RECORDS SHOWN:
☆ ☆ ☆

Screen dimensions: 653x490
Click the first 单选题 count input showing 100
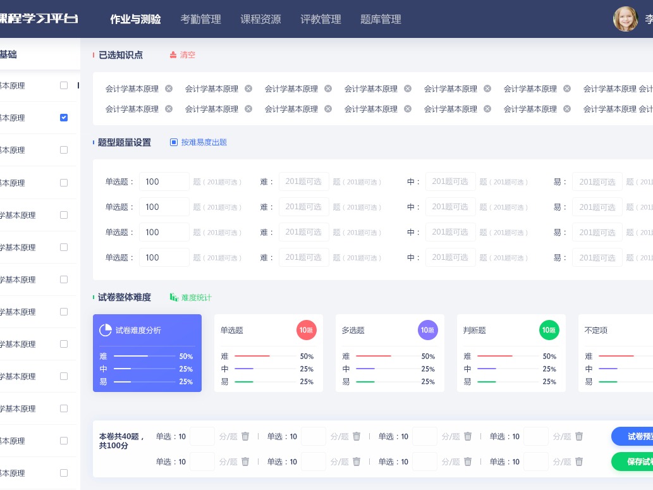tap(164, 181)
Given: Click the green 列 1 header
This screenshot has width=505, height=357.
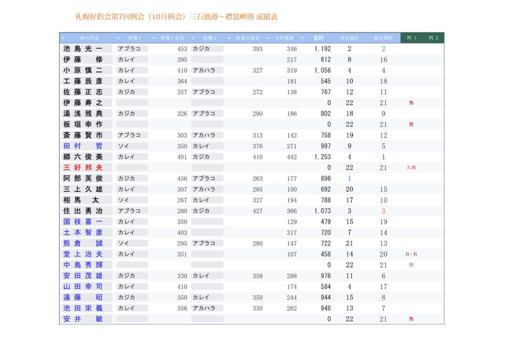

☆ ☆ ☆

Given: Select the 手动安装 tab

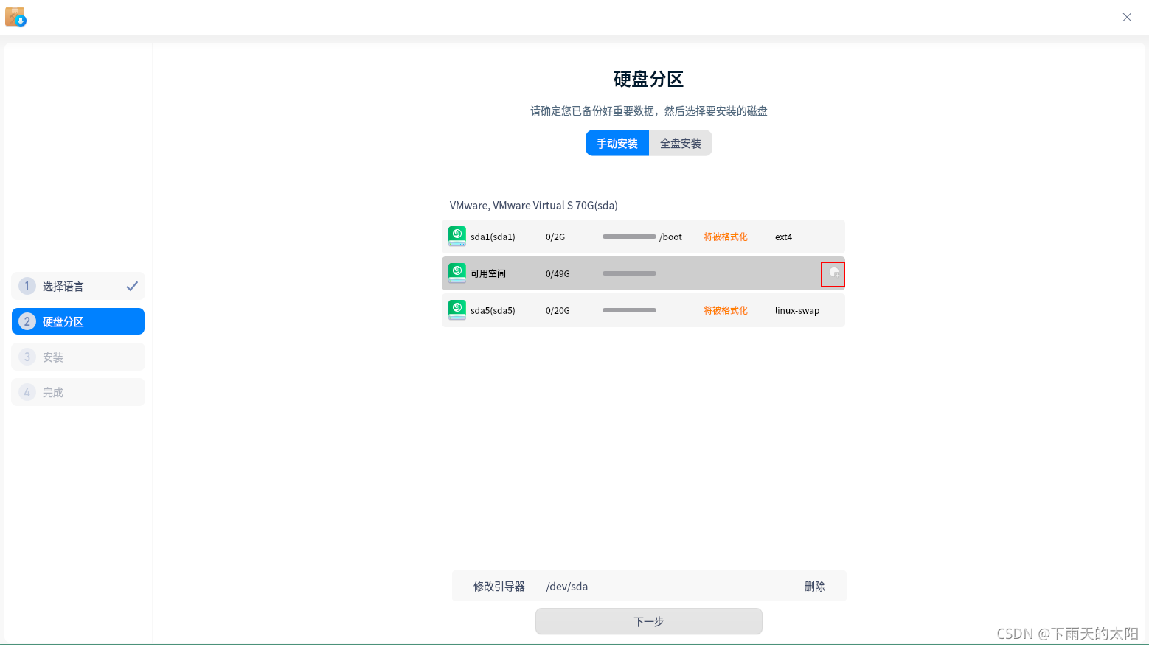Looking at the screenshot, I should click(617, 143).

☆ ☆ ☆

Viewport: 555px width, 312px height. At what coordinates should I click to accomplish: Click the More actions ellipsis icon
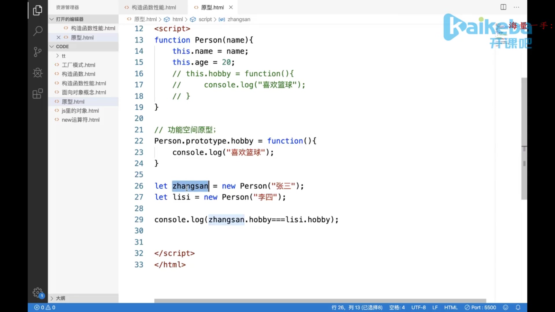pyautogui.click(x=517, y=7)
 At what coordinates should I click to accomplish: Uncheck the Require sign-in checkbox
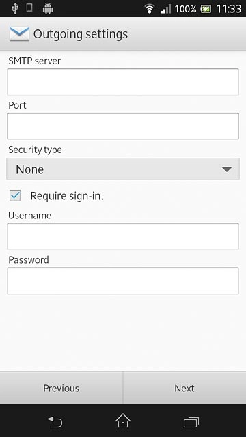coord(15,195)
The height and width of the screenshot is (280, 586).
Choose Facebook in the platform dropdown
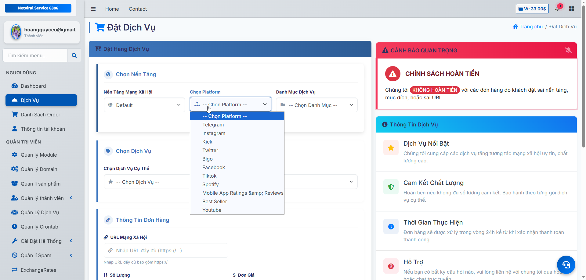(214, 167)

☆ ☆ ☆

ASSIGNMENT:
Retype only the lines above between the line with "Given: Click the green 列 1 header" and the line with "This screenshot has width=505, height=357.", counting those two lines as well, and keep every character as it is.

EXERCISE ANSWER:
Given: Click the green 列 1 header
This screenshot has width=505, height=357.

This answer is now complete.